Теперь здесь уже чисто. Улицы подметены, на них нет ни мусора, ни нищих. Мы были в райсовете. Думаю, так можно назвать это учреждение, разместившееся в одной комнате. Деревянный пол. Беленые стены. На столе термосы с кипятком; так выглядел устроенный нам прием. Дети здесь не бегают стайками, как в Польше: сбившись в кучку, как ягодки виноградной грозди, головка к головке, они столпились в дверях этого «райсовета», чтобы поглядеть на людей с «длинными носами».
Жаль, что носами гостей нельзя поиграть, а то бы у ребятни потехи было не меньше, чем перед клеткой с тапирами в зоопарке. Ватаги маленьких веселых сорванцов сопровождали нас повсюду. Мы часто слышали смешки и непонятные нам слова.
— Как ты думаешь, что эти дети кричат?
— Ясное дело: «долгоносики».
Мы спросили нашего переводчика:
— Что эти дети кричат?
Переводчик улыбнулся:
— Они кричат: «Да здравствует!»
Мы, рассмеявшись, спрятали носы в носовые платки. К сожалению, у одного из нас голубые глаза. Явление здесь небывалое. Ведь ни у одного из 600 миллионов китайцев нет голубых глаз. Словом, детишкам есть на что поглазеть. И притом они такие славные, что мы с удовольствием оставили бы им наши носы на память.

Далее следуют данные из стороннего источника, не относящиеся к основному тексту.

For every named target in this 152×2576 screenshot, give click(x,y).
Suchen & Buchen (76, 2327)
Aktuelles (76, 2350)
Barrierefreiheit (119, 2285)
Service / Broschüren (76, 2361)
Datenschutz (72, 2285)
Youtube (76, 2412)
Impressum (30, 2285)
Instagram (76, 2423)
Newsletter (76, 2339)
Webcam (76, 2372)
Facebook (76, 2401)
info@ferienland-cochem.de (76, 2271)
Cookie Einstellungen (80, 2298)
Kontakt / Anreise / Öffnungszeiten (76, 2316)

Что произошло с проститутками, торговцами опиумом и другими преступниками, мы уже знаем; а что же сталось с мухами и воробьями в этом городе и во всем Китае? В Шанхае говорят, что несколько воробьев живет в дипломатическом квартале, на территории иностранных посольств и консульств. По-видимому, это те воробьи, которые сообразили, как можно воспользоваться дипломатическими привилегиями. Но таких умных было немного. В Шанхае я видел, может быть, трех-четырех возле польского консульства… Какая же судьба постигла китайских воробушков?

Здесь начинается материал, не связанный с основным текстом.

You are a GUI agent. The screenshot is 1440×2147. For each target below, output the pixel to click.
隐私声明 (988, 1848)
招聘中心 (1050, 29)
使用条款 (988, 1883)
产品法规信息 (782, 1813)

Во время наших прогулок по «Запретному городу»[43] в Пекине, в одном из императорских дворцов нам показали выставку под названием «Четыре вредителя». Небольшой дворец в зелено-оранжевых тонах. Мы поднялись по белой каменной лестнице. Я остановился перед входом, чтобы еще раз взглянуть на прекрасные контуры здания, формой и цветом напоминавшего драгоценную шкатулку. Вдоль стены тянулась двойная линия орнамента, в котором переплетались элементы, до сих пор не встречавшиеся мне в китайской архитектуре и изобразительном искусстве. Я подошел ближе и обнаружил, что этот нарядный орнамент состоит из сотен, если не тысяч воробьиных крылышек. Крылышки были приклеены к стене и являлись своеобразным украшением выставочного павильона. Итак, это был враг номер один. Кампания по борьбе с воробьями охватила всю страну. За короткое время птицы были почти полностью уничтожены. «Так это ж воробушки, много ли они съедят зерна?» — попытались мы защитить бедняг, с врожденной польской симпатией к этим пернатым, которые для нас почти такой же символ родной земли, как аисты или белые орлы.
— Каждое зернышко драгоценно, — прозвучал вежливый и твердый ответ.

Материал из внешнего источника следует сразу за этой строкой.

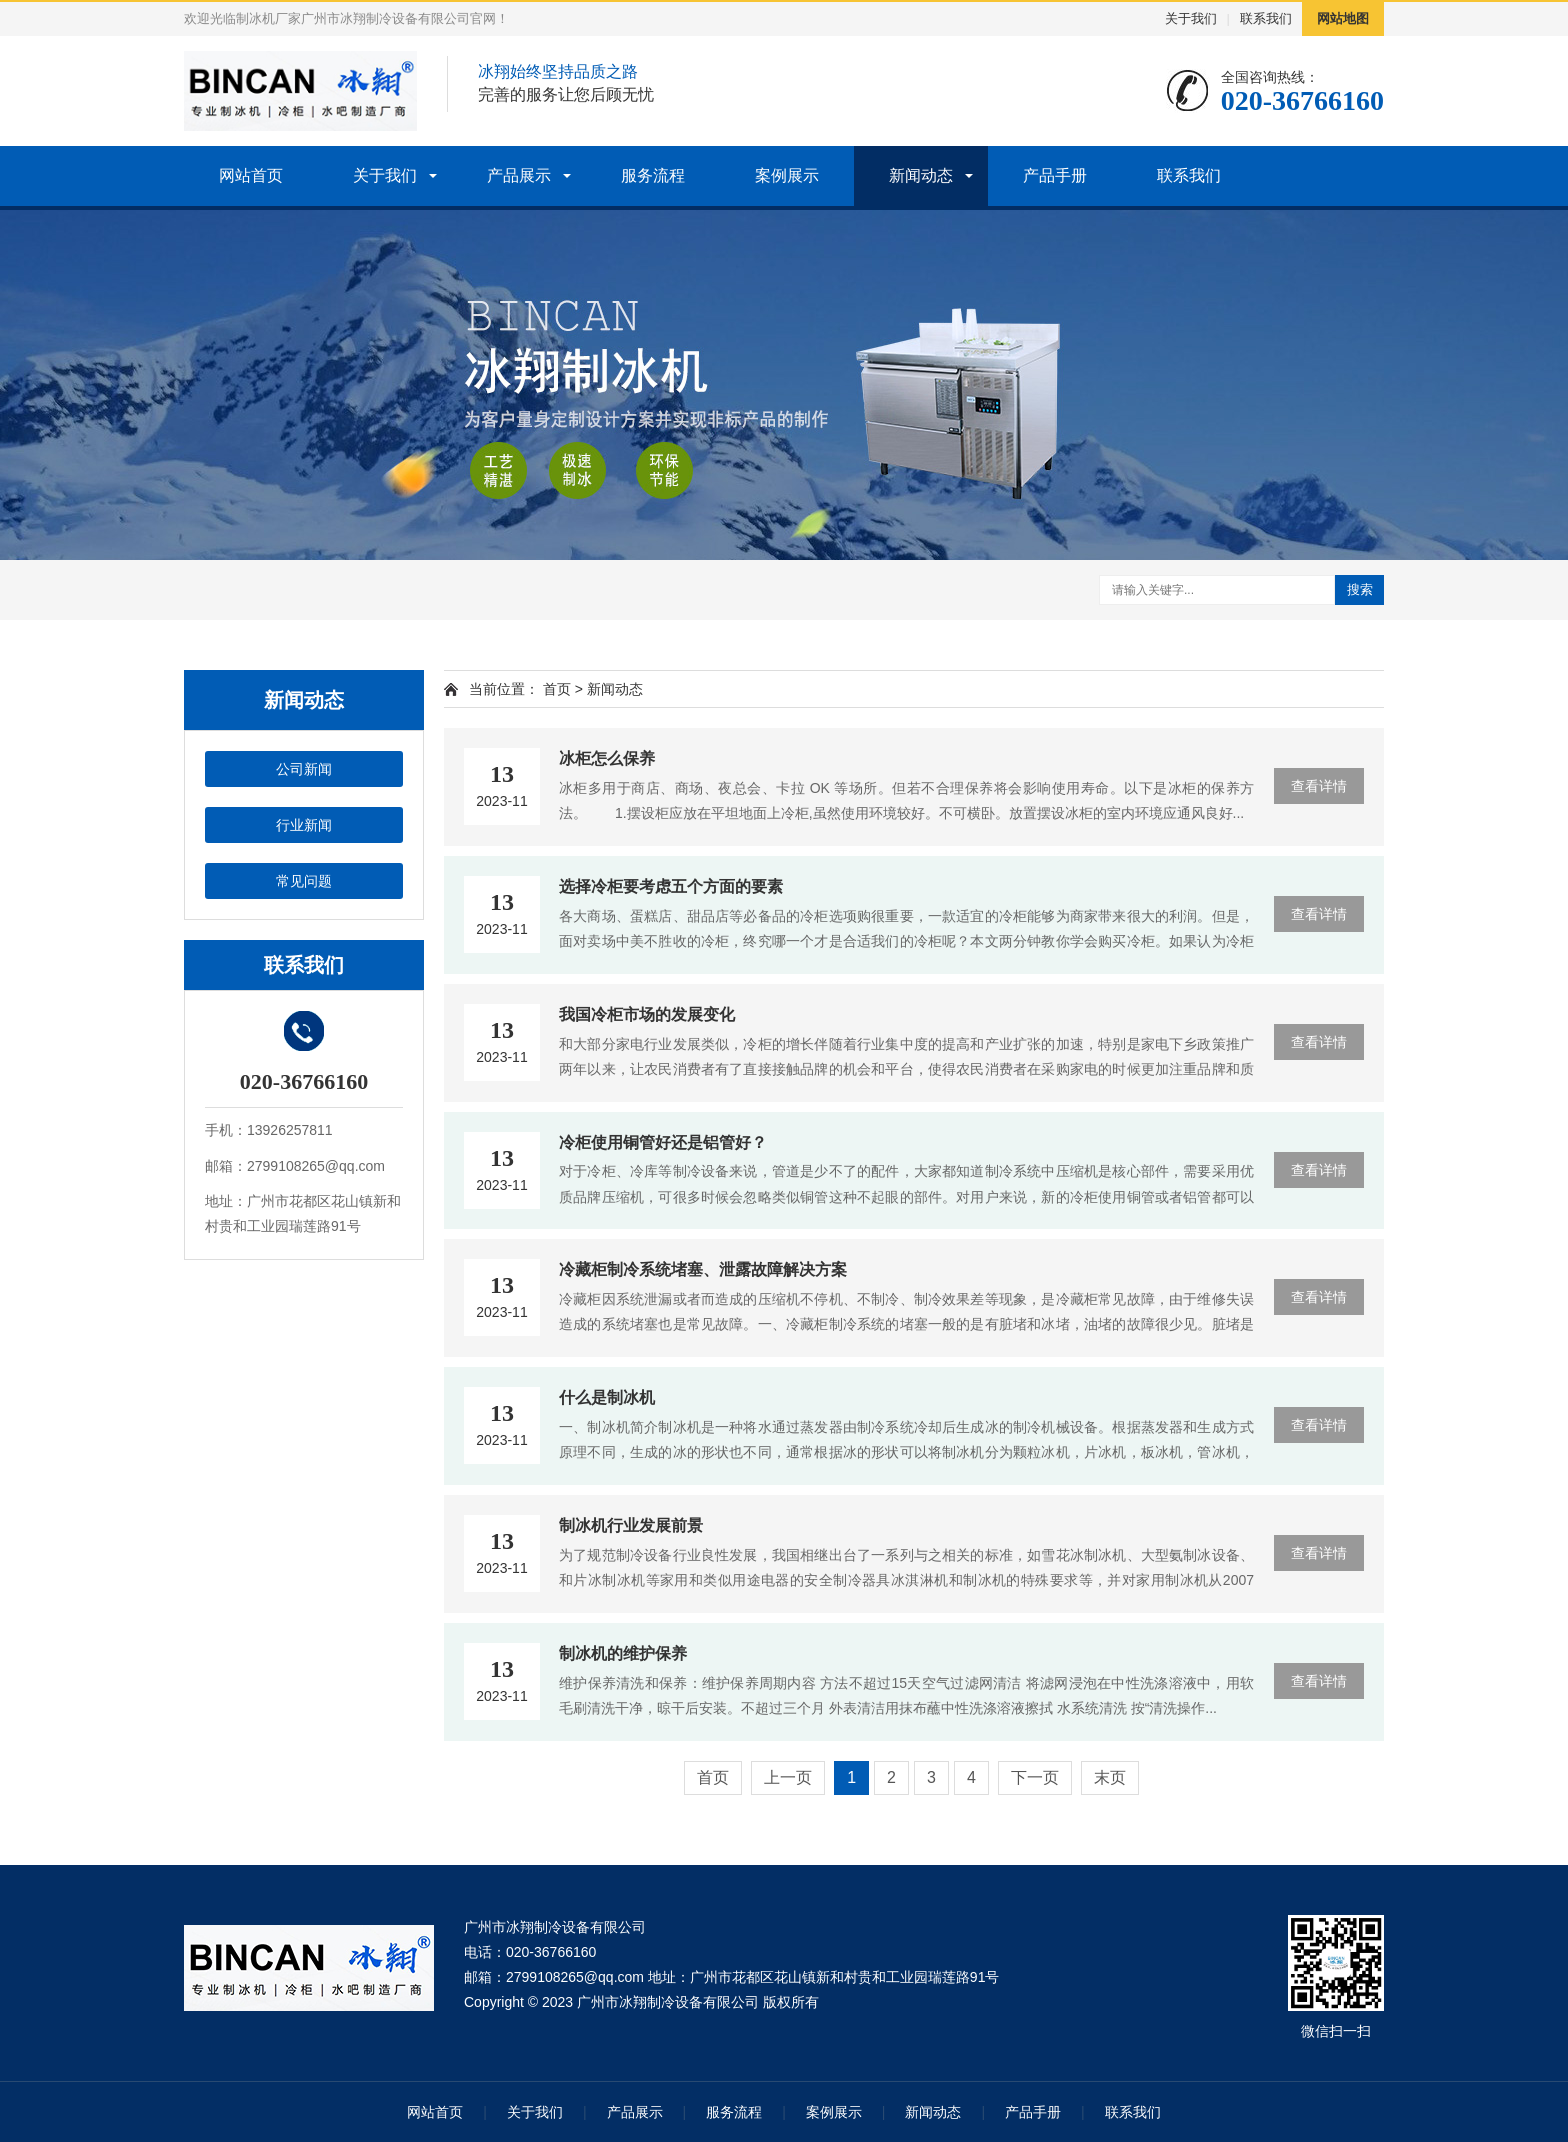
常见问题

— Да ведь воробей, сколько же он…
— Были их несметные тучи, иногда они ухитрялись так выклевать рис, что ой-ой-ой!
— Ну и?
— Нет воробьев. В борьбе с ними принял участие весь народ.
— Но нам кажется, — пускаем мы в ход «ученые» доводы, — так могло нарушиться естественное равновесие в природе: если уничтожить птиц, растения будут съедены насекомыми. Воробьи ведь кормят своих птенцов гусеницами, червяками, личинками вредителей — и что ж?